[Rows of pointing data]
★ ★ ★ ★ ★
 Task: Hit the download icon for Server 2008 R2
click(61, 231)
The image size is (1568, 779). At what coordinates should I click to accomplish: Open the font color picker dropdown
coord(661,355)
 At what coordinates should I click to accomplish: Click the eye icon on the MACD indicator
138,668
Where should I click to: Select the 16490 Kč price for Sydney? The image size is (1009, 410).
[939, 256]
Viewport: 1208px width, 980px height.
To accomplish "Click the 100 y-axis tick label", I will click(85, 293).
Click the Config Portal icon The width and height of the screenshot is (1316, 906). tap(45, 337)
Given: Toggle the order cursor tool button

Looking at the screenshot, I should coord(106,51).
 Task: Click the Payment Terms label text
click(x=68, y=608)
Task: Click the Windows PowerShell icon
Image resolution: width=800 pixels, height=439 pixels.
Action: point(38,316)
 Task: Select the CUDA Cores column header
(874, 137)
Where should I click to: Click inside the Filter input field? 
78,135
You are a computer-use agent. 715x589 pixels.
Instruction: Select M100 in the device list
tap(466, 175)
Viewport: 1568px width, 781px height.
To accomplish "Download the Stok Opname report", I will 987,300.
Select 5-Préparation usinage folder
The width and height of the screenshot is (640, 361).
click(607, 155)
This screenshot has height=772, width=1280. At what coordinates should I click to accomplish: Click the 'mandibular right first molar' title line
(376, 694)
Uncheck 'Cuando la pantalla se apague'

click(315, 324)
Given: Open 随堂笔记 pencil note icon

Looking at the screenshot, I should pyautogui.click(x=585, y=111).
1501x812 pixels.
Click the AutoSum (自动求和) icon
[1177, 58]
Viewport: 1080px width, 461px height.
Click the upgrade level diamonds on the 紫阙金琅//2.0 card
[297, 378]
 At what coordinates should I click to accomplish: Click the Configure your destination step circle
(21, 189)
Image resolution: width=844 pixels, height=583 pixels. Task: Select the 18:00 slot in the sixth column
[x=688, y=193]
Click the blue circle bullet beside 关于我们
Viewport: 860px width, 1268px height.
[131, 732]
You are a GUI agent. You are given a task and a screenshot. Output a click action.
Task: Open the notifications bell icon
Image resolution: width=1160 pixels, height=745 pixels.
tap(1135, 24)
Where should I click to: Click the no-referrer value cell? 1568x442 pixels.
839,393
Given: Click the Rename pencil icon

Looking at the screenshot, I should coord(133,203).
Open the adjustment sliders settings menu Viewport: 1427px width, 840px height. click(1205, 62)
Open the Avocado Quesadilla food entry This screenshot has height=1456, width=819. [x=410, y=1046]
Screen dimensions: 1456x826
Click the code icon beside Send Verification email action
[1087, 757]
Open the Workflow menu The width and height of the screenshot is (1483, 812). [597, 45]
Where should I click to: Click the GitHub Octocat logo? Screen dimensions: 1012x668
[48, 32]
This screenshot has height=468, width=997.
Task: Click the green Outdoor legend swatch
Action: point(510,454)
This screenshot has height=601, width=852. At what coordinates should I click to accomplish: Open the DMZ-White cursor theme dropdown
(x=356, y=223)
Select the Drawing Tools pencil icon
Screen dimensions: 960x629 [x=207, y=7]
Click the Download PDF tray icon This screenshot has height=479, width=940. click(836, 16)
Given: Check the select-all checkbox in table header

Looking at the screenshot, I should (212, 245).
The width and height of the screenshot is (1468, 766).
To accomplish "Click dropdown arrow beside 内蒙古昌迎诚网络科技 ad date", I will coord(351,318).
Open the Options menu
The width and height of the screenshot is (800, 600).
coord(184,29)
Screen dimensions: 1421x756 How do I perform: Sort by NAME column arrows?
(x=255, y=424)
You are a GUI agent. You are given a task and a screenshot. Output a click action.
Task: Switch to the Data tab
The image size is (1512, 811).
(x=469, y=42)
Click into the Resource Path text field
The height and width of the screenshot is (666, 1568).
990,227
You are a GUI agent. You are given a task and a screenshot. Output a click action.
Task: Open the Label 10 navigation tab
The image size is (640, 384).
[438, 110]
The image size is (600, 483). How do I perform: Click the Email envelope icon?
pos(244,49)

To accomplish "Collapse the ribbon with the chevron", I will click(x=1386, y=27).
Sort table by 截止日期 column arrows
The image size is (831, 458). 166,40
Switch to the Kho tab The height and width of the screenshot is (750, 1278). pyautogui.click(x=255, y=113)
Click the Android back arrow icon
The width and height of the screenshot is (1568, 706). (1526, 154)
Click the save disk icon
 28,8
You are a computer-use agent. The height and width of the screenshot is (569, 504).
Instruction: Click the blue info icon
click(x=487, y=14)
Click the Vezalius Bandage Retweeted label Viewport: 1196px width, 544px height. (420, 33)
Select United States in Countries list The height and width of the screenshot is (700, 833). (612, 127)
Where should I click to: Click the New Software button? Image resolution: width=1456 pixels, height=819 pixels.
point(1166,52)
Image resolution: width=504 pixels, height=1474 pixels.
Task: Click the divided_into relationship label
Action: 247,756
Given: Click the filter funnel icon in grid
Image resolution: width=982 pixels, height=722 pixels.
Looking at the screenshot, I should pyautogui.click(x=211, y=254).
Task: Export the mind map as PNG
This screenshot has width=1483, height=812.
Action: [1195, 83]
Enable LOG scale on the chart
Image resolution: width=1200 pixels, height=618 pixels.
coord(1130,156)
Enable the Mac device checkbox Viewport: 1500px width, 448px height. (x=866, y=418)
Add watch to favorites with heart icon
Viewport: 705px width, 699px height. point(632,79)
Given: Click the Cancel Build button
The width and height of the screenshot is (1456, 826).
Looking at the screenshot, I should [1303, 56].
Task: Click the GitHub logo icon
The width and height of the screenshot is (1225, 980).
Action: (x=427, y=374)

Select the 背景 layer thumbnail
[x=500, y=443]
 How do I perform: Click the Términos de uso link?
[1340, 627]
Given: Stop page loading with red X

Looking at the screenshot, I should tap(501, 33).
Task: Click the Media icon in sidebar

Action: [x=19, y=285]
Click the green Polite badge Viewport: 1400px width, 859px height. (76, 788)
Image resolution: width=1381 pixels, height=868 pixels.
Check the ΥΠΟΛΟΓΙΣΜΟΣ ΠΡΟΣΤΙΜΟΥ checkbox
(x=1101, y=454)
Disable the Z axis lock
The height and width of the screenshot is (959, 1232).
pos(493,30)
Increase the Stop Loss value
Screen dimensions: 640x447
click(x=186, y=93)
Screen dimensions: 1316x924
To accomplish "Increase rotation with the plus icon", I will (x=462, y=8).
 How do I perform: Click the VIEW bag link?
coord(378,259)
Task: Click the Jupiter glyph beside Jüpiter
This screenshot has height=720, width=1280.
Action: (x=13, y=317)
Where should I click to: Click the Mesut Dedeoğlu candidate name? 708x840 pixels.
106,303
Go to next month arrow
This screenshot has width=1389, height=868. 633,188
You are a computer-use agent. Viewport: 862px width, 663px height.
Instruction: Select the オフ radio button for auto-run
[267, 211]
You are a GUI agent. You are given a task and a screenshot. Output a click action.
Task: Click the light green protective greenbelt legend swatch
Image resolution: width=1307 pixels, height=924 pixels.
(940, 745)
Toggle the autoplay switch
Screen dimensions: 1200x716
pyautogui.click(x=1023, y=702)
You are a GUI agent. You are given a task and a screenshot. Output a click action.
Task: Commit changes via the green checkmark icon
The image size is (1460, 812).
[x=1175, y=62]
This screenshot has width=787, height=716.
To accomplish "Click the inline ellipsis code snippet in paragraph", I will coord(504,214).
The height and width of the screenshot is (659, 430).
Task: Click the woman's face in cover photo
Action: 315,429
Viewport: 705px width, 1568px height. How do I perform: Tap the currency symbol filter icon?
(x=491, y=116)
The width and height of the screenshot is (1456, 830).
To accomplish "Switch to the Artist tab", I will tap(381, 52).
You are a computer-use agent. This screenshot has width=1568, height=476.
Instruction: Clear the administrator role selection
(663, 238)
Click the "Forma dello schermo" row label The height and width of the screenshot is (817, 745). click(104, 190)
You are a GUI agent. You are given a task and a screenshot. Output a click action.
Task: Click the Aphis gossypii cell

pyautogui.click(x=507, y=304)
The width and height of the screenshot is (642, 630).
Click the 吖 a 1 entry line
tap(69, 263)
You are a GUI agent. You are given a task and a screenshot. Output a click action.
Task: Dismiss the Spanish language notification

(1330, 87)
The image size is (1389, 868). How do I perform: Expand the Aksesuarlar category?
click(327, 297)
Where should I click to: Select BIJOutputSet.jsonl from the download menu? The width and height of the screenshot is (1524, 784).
★ ★ ★ ★ ★
Goal of the exercise. Reproduce the listing lines verbatim, beginning with the line containing "Open the Workflow" and continuing through the line containing "(x=356, y=223)", both included.

Worked answer.
Open the Workflow menu The width and height of the screenshot is (1483, 812). [597, 45]
Where should I click to: Click the GitHub Octocat logo? Screen dimensions: 1012x668
[48, 32]
This screenshot has height=468, width=997.
Task: Click the green Outdoor legend swatch
Action: point(510,454)
This screenshot has height=601, width=852. At what coordinates should I click to accomplish: Open the DMZ-White cursor theme dropdown
(x=356, y=223)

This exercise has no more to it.